- 727 Okunma
- 1 Yorum
- 0 Beğeni
Su İntifadası: Akdeniz’de Yazılan Tarih -1
“Size ne oluyor ki, Allâh yolunda ve ‘Râbbimiz, bizi halkı zâlim olan bu ülkeden çıkar, bize katından bir velî (koruyucu sahib) gönder, bize katından bir yardım eden yolla’ diye (yalvara)n zayıf bırakılmış erkekler, kadınlar ve çocuklar adına savaşmıyorsunuz?”
(Nisa, 75)
“Özgürlük” diyordu Malcolm X, “uğrunda herşeyi göze alabilenlerin hakkıdır”.
İslam ümmetinin kalbi olan kutsal Filistin toprakları 1948 tarihinde işgal edildikten ve oraya siyonistler yerleştikten bu yana, o coğrafyada yaşayan Müslümanlar her türlü zulme maruz kalıyor; katlediliyor, sürülüyor, aç bırakılıyorlardı. Bunun en dramatik örneği de, son dört yıldır Gazze şeridinde yaşanıyordu.
Siyonist düşmanla işbirliğini reddedip İslamî direnişi ve özgürce, onurlu bir yaşamı tercih ettiği için Gazze halkı 2006 yılından beri korkunç bir ambargo altında bulunuyordu. Öyle vicdansız ve merhametsiz bir ambargo ki, uzunluğu 41 km, genişliği 14 km olan bu toprak parçasına ne bir dilim ekmek, ne bir damla su, ne de bir tane ilaç girebiliyordu. Kuzeyden ve doğudan İsrail engellemekte, batıdan ise hain Mısır rejimi tarafından örülen duvarla Gazze şeridine giriş çıkışlar tamamen kapatılmış durumdaydı.

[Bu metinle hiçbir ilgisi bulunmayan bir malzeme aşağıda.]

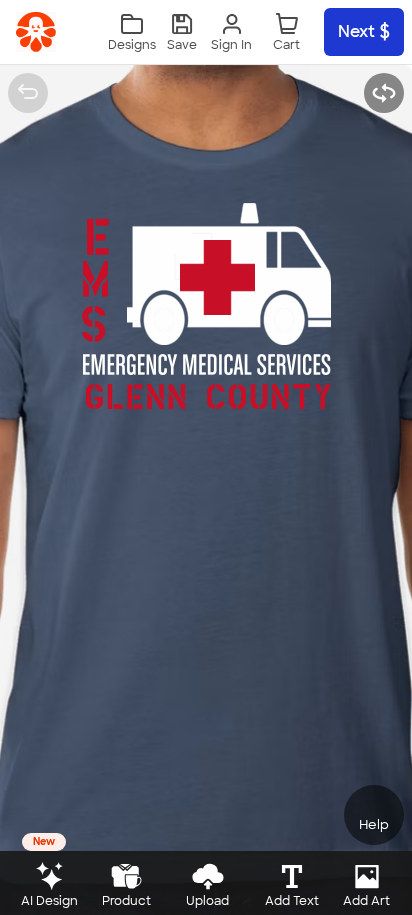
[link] (36, 32)
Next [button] (356, 31)
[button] (182, 32)
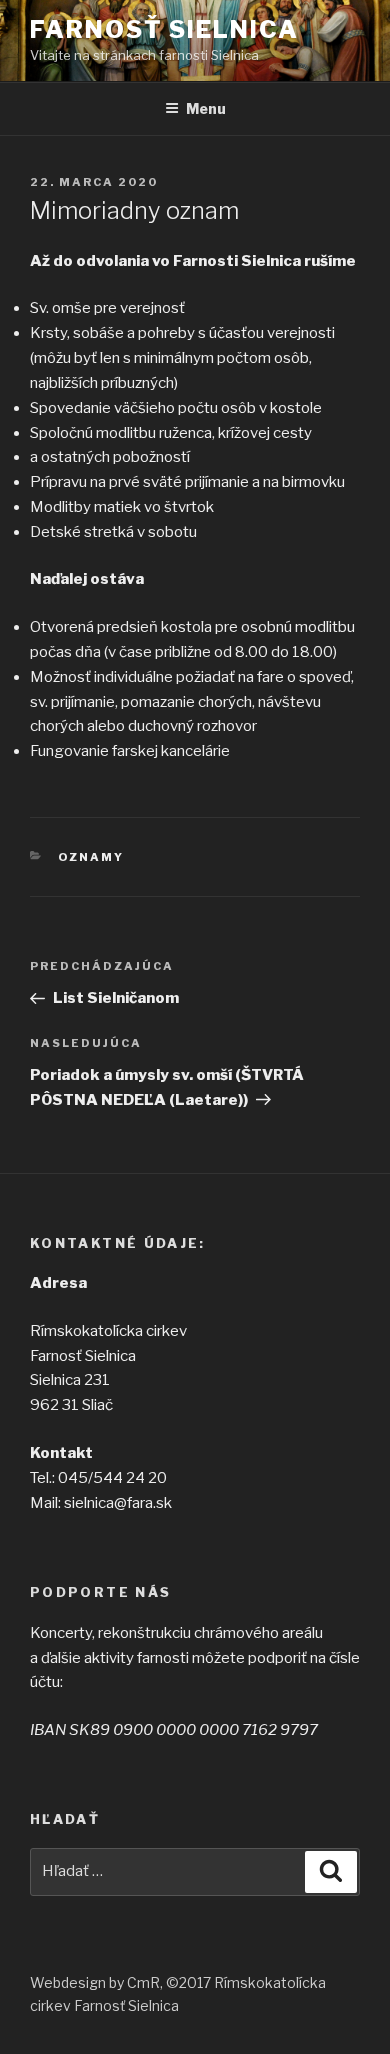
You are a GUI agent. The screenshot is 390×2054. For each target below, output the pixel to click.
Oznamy (91, 857)
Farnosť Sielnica (164, 29)
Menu (206, 108)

Gazze esirdi, tutsaktı; Gazze özgürlüğe muhtaçtı. Ve Gazze’nin özgürlüğe açılan kapısını aralamak, Gazze üzerindeki emperyalist ambargoyu delmek ve siyonist ablukaya bir gedik açmak, mümkünse tamamen ortadan kaldırmak, ortadan kaldırılmasına önayak olmak amacıyla bizler, “uğrunda herşeyi göze alarak” yola çıkmıştık; Akdeniz sularına açılmıştık.
Farklı kıt’âlardan, değişik ülkelerin limanlarından kalkış yapan toplam 9 gemi ve değişik ülkelerden, farklı ırk, kavim, dil, dîn ve mezheplerden yüzlerce yolcuyla “Vira Bismillâh” demiştik, Akdeniz sularına açılmıştık; “Gazze tut ellerimizden” diyerek.

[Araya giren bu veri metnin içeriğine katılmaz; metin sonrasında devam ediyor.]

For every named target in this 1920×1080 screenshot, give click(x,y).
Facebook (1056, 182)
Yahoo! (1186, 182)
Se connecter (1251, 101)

Çeşitli teknik nedenlerden ötürü önce 7’ye indi gemilerin sayısı. Sonra bir gemi daha arızalanınca 6 gemi kaldık.
Bizler “Mavi Marmara” gemisiyle 27 Mayıs Perşembe akşamı Antalya limanından yolculuğa başladık. Gemide toplam 572 yolcu vardı. Sonra Kıbrıs açıklarında bozulan bir Yunan gemisindeki 15 yolcuyu da alınca 587 kişi olduk. En küçük yolcumuz 1 yaşında, en büyük yolcumuz ise 88 yaşındaydı.

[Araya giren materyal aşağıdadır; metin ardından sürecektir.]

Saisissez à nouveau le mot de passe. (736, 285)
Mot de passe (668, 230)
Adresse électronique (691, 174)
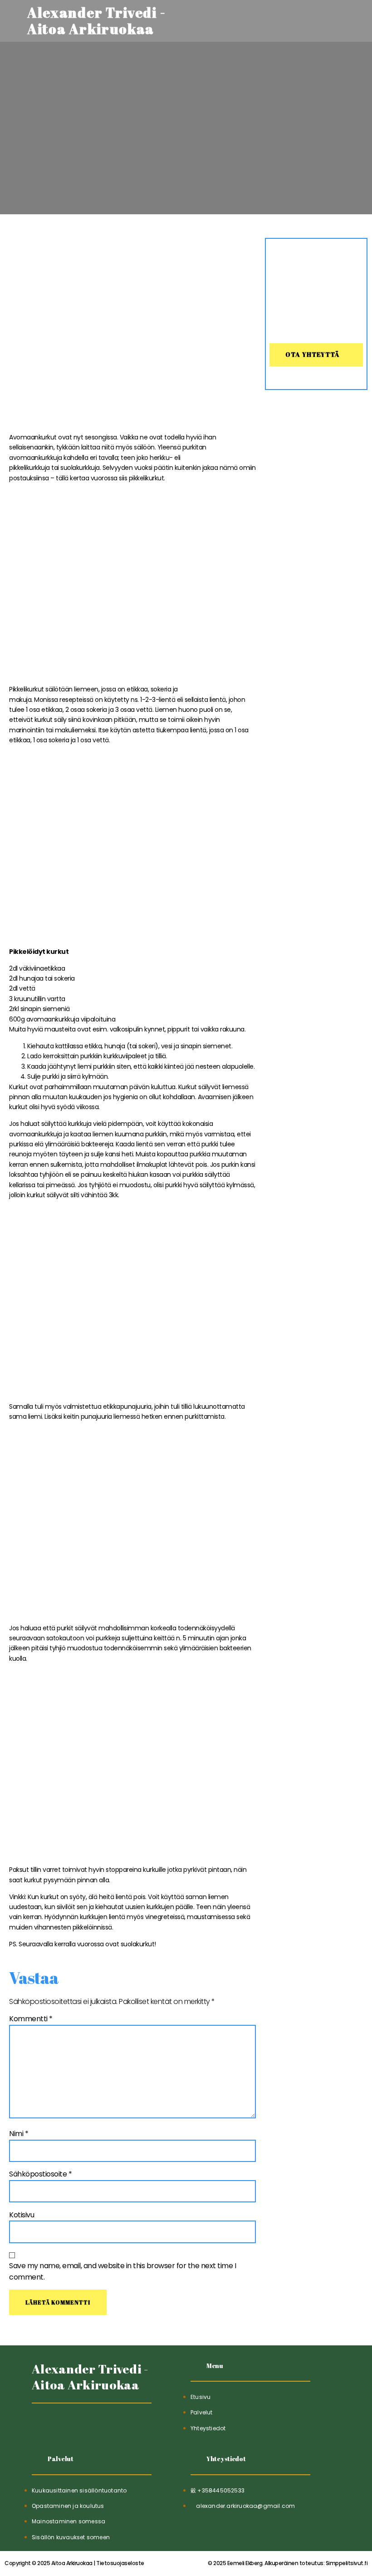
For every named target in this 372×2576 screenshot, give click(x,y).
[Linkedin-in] (62, 2426)
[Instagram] (84, 2426)
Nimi (18, 2133)
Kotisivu (21, 2215)
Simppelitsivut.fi (287, 2563)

Yükümüz “insanî yardım” idi; gıda, ilaç, oyuncak, giyim malzemeleri taşıyorduk. Bütün dünyanın gözü bizim üzerimizdeydi; bütün medya organları, gazeteler ve televizyonlar bizim “Gazze’ye yardım etmek” amacıyla bu seyahate çıktığımızı yazıyorlardı / söylüyorlardı.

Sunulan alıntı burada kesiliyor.